━━ Excerpted data

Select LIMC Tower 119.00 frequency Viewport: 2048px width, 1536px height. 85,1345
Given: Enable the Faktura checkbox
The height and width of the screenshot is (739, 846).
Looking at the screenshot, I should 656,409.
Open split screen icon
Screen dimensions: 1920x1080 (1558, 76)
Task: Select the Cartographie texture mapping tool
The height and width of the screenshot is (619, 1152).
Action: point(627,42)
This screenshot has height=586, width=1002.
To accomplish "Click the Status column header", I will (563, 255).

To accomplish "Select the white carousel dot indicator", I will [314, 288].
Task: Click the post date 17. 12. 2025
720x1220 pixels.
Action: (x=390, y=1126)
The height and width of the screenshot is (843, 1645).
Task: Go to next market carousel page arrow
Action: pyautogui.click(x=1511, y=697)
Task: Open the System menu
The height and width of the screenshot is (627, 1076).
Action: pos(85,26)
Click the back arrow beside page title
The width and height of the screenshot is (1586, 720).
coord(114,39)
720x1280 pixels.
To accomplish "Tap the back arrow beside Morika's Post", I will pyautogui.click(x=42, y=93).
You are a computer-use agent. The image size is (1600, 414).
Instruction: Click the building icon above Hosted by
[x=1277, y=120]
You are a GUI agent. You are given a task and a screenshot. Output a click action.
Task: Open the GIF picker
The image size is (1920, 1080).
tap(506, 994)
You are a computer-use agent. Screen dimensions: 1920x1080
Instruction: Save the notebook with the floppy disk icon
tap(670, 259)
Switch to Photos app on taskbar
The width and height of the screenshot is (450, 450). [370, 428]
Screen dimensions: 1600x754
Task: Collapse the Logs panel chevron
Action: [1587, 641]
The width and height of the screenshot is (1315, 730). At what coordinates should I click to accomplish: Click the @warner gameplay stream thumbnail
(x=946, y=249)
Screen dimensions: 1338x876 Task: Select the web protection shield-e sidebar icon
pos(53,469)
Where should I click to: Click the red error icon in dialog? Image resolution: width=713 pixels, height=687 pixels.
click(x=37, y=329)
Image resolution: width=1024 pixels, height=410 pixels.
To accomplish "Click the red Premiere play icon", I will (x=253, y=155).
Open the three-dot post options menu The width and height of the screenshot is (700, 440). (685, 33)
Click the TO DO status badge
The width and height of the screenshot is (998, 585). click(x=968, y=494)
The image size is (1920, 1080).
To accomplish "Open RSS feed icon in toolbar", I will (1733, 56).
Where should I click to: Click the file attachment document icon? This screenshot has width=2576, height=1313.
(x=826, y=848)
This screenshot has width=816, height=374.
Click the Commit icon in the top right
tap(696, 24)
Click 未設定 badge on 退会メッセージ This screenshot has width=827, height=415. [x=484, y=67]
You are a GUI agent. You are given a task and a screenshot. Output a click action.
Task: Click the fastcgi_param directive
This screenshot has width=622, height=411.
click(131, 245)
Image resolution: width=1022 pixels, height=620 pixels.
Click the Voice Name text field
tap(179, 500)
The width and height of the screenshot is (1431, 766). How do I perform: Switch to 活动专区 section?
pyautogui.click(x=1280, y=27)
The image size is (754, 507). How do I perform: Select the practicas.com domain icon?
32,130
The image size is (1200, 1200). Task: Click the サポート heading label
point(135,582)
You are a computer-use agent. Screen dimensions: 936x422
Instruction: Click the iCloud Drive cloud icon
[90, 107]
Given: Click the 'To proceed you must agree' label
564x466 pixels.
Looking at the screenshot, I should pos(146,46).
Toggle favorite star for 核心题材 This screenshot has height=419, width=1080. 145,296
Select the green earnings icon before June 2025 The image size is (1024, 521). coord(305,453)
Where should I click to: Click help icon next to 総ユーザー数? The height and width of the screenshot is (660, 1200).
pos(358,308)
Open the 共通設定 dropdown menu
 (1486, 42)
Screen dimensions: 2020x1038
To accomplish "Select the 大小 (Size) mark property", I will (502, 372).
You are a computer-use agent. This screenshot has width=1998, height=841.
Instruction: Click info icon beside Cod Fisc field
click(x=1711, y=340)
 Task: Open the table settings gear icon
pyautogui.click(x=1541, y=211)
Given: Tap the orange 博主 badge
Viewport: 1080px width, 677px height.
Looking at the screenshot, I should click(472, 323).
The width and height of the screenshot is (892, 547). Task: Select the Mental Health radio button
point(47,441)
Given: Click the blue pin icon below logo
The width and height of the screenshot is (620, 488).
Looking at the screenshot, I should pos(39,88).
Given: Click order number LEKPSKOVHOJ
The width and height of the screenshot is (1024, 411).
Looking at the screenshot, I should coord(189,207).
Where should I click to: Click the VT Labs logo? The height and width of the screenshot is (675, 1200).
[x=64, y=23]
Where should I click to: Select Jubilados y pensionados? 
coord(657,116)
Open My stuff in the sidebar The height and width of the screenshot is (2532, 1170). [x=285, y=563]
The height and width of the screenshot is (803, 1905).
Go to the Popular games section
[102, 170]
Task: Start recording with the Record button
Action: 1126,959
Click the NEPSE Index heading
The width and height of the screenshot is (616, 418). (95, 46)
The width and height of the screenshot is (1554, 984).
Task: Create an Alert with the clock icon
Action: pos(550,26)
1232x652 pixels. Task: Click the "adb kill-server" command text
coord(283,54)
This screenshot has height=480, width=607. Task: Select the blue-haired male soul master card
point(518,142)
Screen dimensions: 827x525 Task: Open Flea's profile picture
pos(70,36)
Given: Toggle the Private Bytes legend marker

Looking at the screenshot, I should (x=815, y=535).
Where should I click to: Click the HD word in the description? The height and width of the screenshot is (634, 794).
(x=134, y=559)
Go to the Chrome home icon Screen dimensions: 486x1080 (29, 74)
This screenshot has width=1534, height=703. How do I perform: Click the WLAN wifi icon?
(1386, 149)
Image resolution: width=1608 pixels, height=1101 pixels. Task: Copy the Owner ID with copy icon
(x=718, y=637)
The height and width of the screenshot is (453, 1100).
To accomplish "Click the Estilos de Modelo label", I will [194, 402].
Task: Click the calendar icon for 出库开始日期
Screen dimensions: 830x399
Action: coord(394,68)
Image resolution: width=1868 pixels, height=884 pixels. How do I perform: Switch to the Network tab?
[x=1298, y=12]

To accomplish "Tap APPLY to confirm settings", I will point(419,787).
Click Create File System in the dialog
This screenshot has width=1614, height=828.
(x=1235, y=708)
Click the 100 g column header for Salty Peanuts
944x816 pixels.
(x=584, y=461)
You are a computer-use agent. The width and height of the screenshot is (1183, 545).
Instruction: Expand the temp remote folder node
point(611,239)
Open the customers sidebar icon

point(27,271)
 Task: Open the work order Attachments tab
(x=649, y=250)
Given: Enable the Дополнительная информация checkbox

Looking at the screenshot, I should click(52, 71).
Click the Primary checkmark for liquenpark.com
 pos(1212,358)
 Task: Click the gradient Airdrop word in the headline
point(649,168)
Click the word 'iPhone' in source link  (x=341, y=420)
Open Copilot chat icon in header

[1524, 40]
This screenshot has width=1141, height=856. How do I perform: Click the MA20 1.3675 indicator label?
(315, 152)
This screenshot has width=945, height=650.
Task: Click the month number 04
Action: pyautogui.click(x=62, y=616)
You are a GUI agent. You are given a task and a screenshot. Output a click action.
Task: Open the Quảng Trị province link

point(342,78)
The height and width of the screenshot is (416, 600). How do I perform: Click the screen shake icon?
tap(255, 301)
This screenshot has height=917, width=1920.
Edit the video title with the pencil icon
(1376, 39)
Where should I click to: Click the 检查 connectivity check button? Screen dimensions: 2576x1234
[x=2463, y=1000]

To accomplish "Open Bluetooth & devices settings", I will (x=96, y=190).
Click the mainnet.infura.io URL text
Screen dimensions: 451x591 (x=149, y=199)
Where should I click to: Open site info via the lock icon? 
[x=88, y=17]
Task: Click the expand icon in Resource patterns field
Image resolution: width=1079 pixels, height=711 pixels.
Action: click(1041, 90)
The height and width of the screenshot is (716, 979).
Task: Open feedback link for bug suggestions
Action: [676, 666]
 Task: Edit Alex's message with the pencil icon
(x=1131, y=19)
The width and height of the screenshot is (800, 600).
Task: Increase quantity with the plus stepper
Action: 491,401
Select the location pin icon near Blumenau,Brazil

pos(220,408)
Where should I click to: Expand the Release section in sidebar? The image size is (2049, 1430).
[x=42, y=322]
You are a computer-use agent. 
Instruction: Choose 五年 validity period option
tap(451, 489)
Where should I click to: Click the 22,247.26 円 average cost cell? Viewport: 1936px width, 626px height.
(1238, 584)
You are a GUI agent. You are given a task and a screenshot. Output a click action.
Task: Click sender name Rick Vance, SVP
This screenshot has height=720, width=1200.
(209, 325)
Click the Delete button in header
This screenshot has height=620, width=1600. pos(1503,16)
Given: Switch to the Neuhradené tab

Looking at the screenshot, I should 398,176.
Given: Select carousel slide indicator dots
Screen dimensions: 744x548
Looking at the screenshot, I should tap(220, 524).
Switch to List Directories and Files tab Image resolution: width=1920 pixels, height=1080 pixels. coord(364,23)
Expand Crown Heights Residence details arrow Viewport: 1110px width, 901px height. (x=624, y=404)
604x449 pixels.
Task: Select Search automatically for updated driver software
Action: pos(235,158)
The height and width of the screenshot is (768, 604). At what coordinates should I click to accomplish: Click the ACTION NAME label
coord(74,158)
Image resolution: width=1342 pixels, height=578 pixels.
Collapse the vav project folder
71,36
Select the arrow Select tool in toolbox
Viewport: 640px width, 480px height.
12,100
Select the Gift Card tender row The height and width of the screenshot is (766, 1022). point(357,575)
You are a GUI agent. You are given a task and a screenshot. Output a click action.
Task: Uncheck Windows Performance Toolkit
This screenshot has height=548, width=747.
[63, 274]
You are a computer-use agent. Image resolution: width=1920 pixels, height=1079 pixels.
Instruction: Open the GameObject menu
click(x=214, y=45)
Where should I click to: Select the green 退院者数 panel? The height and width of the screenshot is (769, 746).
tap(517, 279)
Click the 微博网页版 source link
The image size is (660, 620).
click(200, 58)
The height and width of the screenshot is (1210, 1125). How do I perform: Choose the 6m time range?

━━━━

◆ Written instruction ◆
Reproduce the items verbatim, starting with the line that contains "The width and height of the screenshot is (1315, 730)." and ending with the line that contains "click(x=37, y=329)", both lines included.

◆ Answer to this exercise ◆
The width and height of the screenshot is (1315, 730). At what coordinates should I click to accomplish: Click the @warner gameplay stream thumbnail
(x=946, y=249)
Screen dimensions: 1338x876 Task: Select the web protection shield-e sidebar icon
pos(53,469)
Where should I click to: Click the red error icon in dialog? Image resolution: width=713 pixels, height=687 pixels.
click(x=37, y=329)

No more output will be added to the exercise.